Aber auch ganz persönlich ist das Ergebnis für Merz ein Erfolg, der selbst aus Nordrhein-Westfalen stammt und sich im Wahlkampf stark eingebracht hat. Merz ist erst seit Anfang des Jahres CDU-Vorsitzender und kämpft seitdem darum, die Partei zu konsolidieren. Dabei ist das Ergebnis "für ihn ein hoher Punktsieg", sagt der Politologe Stefan Marschall von der Heinrich-Heine-Universität in Düsseldorf der "Wiener Zeitung".

Ungläubige Blicke bei den Grünen

Der zweite große Gewinner der Wahl sind die Grünen, deren Spitzenkandidatin Mona Neubaur bei der Verkündung der Ergebnisse fast schon ungläubig auf den hohen grünen Balken blickte. Die Ökopartei würde mit der Energiewende derzeit ein "Gewinnerthema" besetzen, erklärt Marschall.

Durch den Ukraine-Krieg und der Abhängigkeit vom russischen Gas ist der Klimaschutz nun auch mit dem Thema Energiesicherheit verwoben. Und das lässt offenbar viele Wähler ihr Kreuz bei den Grünen machen.

Darüber hinaus haben die Grünen "offenbar gut ausgewähltes politisches Personal, das hohe Anerkennung findet", sagt Marschall.
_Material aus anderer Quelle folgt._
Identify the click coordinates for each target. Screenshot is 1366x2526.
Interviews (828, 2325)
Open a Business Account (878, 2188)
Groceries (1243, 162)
Das gelte nicht nur für Außenministerin Annalena Baerbock und Wirtschaftsminister Robert Habeck, die auf Bundesebene die höchsten Beliebtheitswerte auf weisen. "Auch auf Landesebene haben die Grünen Personal gefunden, das sehr gut ihre neue pragmatische Position vermitteln kann", konstatiert Marschall.

Generell hat auch für die Wahl in Nordrhein-Westfalen der russische Angriffskrieg in der Ukraine eine Zeitenwende bedeutet. Waren zuvor landespolitische Themen wie Bildung oder Verkehr präsent, standen plötzlich Themen wie Aufrüstung oder die gestiegenen Energiepreise im Mittelpunkt. "Selten waren bundespolitische Themen in einem Landeswahlkampf so dominant", berichtet Marschall.

Für die SPD bedeute das, dass offenbar auch der nach dem Sieg bei der Bundestagswahl erhoffte sozialdemokratische Aufbruch jäh eingebremst wurde. Schon vor einer Woche bei der Wahl in Schleswig-Holstein ist die SPD weit hinter der auch dort siegreichen CDU geblieben. Bundeskanzler Scholz ist nun in einem Land, das etwa in der Frage zu Waffenlieferungen an die Ukraine tief gespalten ist, der oberste Krisenmanager. Dabei wird seine abwägende, oft zögerliche Haltung ganz offenbar nicht goutiert.

Aber auch für die FDP, die mit den Grünen ebenfalls der Regierungskoalition im Bund angehört, war die Wahl ein Tiefschlag. Das wird "Diskussionen zur Folge haben, wie man sich deutlicher profiliert", sagt Marschall. Allerdings sind die Liberalen in einer schwierigen Lage. Denn die FDP rund um ihren Chef, Finanzminister Christian Lindner, hat sich selbst die Rolle zugeschrieben, dass sie für eine Konsolidierungs- und Stabilisierungspolitik in der Finanzpolitik steht. Doch der Ukraine-Krieg hat Dynamiken gebracht, die das kaum mehr möglich machen.